Yani soyle ki : Simdi ilkokul askim Nilay'in okuyacagini dusunerek yazdigim yaziyi ortaokul askim Ebru okur da uzerine alinir beni ararsa bence islem tamamdir :p

Buna bir bakima herkese mavi boncuk dagitma falan da diyebiliriz... Yoksa kime yazildigi neden gizlensin ki?

neo dedi ki...

"hangi bir kişiye" enteresan bir soru, ben diyorum ki, bunun cevabını bazen yazarın kendisi bile bilemeyebilir.

diyelim ki bir ruh halini, onu paylasan biri olup olmadıgını bilmeden yazıya dökmüştür, orada kendini yalnız zannederken bir bakar ki "aa birileri daha orda değil miymiş?" (kasıtlı bir gizleme değil yani, bilinçsiz bir şey, kendi de farkında degil, boncugun, mavinin..)
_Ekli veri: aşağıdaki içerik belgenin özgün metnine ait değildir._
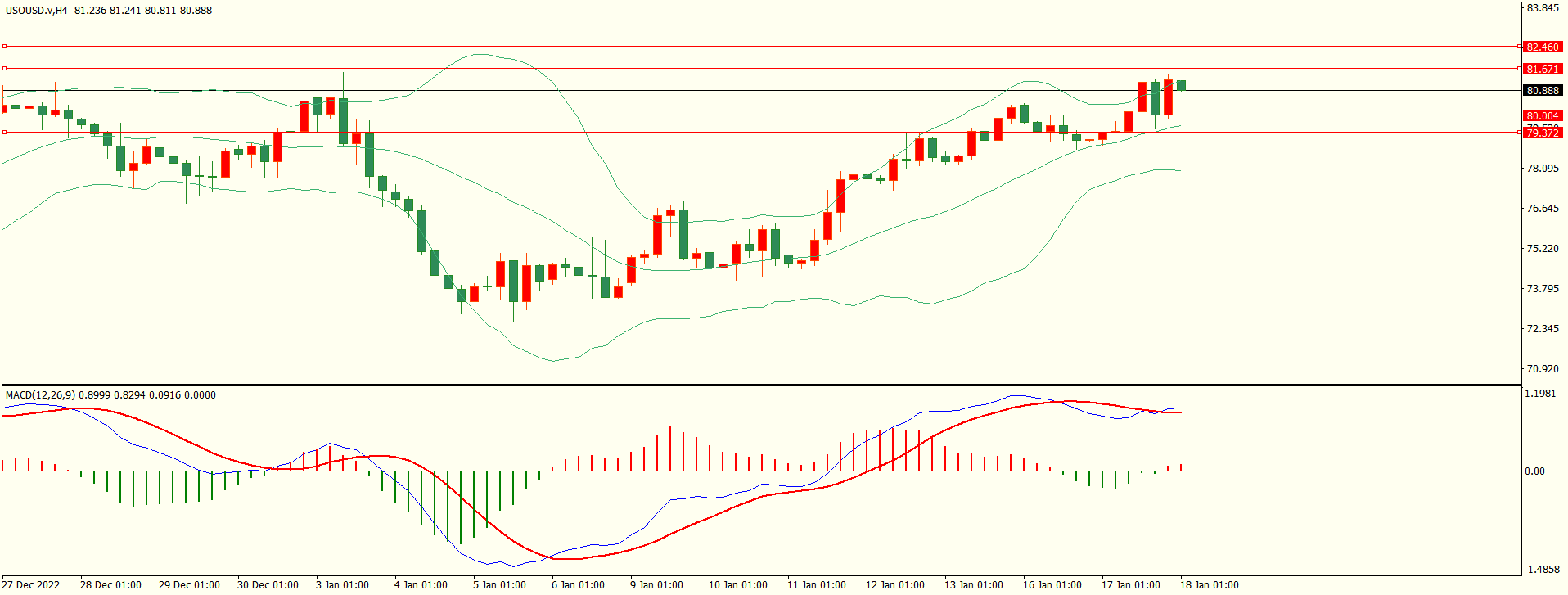
Task: Click the 83.845 price scale value
Action: (1543, 8)
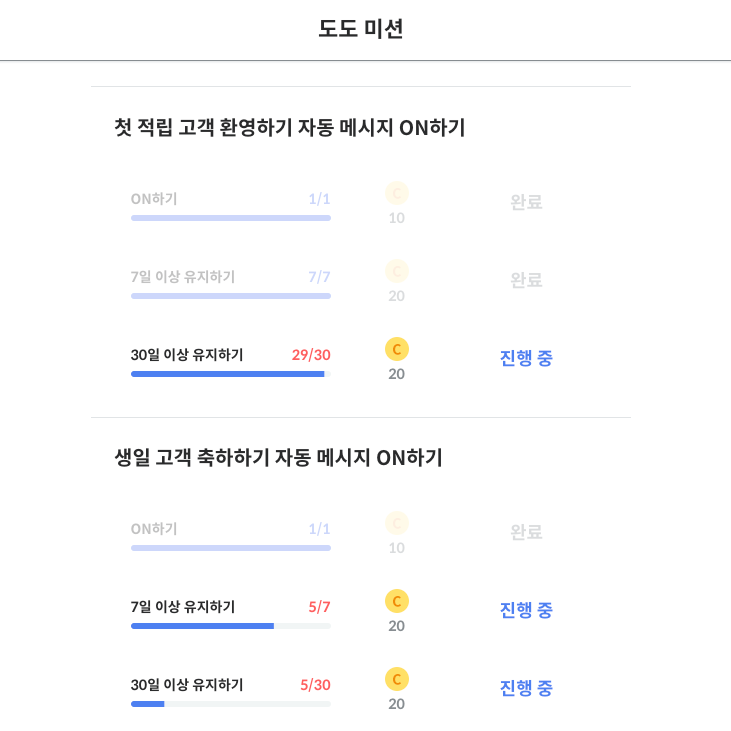Click 진행 중 for the 5/30 mission
The width and height of the screenshot is (731, 731).
pyautogui.click(x=526, y=688)
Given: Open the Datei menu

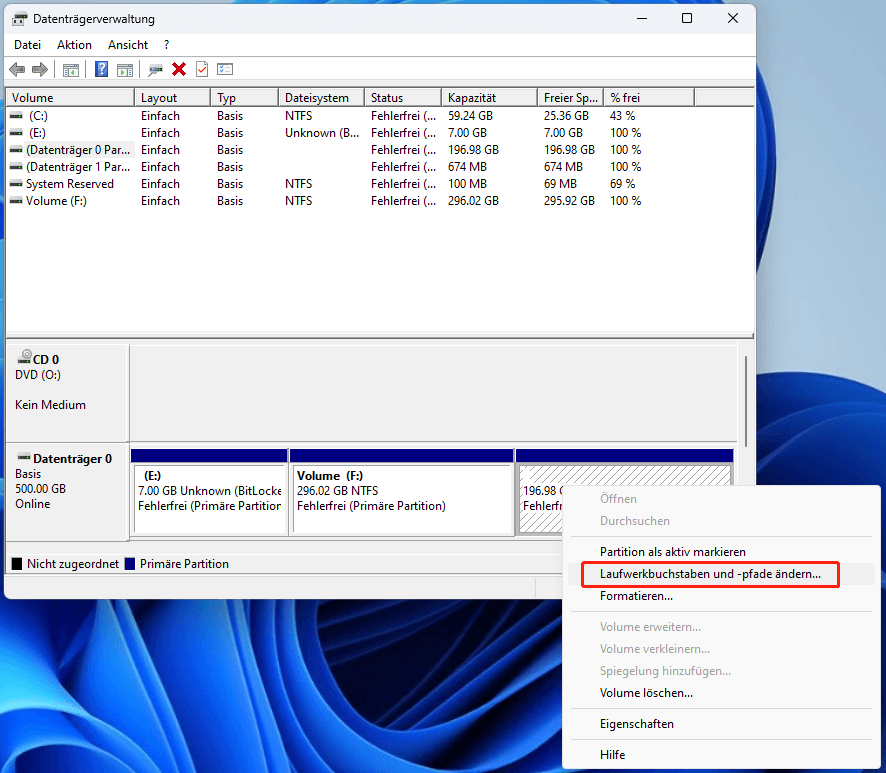Looking at the screenshot, I should (x=27, y=45).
bir de şu var, sizin dediğiniz gibi, "nilay'ı düşünerek yazılan yazıyı ebru üzerine alınıp sizi ararsa" bence "işlem tamam"dan ziyade "hay allah" olur :)

fatih demir dedi ki...

Neolitik Hanim,
Yok yok eger Nilay'in en yakin arkladasi ararsa "Hay Allah" olur :)))
Diger turlu niye olsun :)

Saka bir yana bence o yazi zaten kim ararsa arasin yeterki arasin diyerek bir bogulma aninda yazilmistir... Bir bogulma aninda yazilmadi ise yani bir imdat cagrisi degilse inanip da cevap veren cikmiyacaktir cogu zaman...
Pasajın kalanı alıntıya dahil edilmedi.